§ **EXERCISE DIRECTIONS**
Reproduce, word for word, the lines in the material below starting with the one that has "Where should I" and going on through the one that has "Task: Open the Vintage Feel preset menu". Leave out all pictures.

§ **RECORD EXCERPTS**
»»

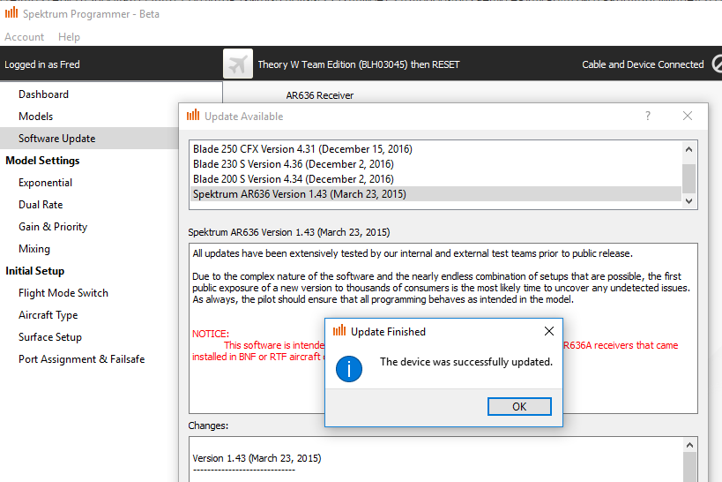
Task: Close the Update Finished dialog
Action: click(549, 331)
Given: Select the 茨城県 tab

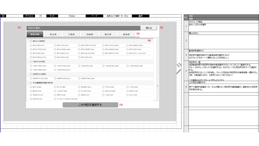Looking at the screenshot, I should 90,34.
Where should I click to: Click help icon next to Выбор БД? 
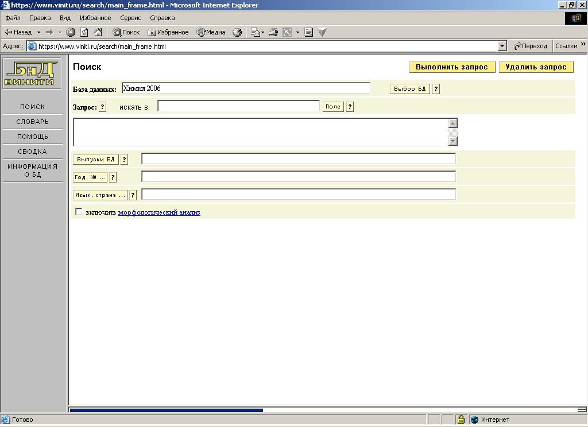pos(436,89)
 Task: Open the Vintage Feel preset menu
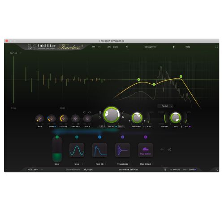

««
»»

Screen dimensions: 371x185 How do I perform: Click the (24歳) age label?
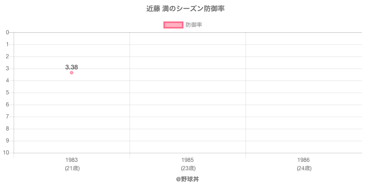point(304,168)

««

§ **TASK RESULT**
Where should I click to: Click help icon next to Выбор БД? 
pos(436,89)
 Task: Open the Vintage Feel preset menu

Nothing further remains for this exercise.